» **TASK ITEM**
From the records below, take each line where the string "will" shows up and copy it.

» **EXERCISE MATERIAL**
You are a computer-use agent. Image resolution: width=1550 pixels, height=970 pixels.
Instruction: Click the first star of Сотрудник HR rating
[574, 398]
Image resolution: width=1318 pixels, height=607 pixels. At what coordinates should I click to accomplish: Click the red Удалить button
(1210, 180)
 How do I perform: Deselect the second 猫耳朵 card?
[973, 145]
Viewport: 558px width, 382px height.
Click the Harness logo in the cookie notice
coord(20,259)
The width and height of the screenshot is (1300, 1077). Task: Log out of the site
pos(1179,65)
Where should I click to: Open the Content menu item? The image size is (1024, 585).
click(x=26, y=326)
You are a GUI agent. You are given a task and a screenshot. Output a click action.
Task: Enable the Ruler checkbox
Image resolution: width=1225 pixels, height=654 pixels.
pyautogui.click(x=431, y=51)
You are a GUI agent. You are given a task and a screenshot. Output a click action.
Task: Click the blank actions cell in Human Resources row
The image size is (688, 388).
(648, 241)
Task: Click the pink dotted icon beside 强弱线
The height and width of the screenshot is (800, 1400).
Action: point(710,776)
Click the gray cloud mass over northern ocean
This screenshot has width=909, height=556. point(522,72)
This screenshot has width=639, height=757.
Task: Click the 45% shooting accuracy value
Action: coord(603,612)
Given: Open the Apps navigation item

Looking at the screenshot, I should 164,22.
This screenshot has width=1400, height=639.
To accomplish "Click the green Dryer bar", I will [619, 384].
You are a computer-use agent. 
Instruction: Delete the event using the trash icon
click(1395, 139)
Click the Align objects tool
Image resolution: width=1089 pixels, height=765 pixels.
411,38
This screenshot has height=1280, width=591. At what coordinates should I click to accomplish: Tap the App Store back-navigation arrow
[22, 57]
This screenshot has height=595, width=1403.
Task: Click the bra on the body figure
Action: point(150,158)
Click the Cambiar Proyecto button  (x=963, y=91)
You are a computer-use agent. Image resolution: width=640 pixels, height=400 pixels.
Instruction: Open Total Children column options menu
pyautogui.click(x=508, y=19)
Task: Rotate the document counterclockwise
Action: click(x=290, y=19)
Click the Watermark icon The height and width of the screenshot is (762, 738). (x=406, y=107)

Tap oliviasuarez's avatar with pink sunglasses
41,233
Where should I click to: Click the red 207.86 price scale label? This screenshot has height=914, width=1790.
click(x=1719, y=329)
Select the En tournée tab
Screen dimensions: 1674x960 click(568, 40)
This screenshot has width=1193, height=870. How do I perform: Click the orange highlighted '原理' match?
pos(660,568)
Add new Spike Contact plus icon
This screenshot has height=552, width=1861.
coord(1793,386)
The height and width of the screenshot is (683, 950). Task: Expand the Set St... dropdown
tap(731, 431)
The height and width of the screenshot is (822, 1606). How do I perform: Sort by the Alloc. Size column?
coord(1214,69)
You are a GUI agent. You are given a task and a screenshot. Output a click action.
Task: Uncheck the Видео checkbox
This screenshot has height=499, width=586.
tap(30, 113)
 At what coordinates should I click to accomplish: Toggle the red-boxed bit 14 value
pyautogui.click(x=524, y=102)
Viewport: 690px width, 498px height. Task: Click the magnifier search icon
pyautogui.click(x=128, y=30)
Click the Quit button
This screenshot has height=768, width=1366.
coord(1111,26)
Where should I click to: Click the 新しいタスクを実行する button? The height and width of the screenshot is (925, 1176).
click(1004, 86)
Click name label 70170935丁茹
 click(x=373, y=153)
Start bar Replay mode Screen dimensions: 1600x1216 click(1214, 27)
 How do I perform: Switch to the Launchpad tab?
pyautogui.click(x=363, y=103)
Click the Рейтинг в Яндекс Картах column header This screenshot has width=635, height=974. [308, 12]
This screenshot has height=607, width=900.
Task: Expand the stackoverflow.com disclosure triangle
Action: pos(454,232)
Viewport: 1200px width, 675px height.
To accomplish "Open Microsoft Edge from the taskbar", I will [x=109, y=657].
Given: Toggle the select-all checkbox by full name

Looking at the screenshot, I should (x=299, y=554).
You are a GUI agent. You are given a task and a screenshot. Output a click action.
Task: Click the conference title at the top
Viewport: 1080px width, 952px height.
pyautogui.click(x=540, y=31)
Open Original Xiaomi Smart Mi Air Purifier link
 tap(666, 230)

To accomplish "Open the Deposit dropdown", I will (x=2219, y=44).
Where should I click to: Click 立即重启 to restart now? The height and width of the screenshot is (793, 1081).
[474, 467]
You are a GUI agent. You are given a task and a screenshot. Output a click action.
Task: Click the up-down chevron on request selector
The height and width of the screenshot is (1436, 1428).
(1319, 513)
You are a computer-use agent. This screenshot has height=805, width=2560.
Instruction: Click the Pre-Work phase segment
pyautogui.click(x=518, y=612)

» **YOUR SOLUTION**
To accomplish "Click the green Dryer bar", I will [619, 384].
To accomplish "Open Microsoft Edge from the taskbar", I will [x=109, y=657].
To accomplish "Open the Deposit dropdown", I will (x=2219, y=44).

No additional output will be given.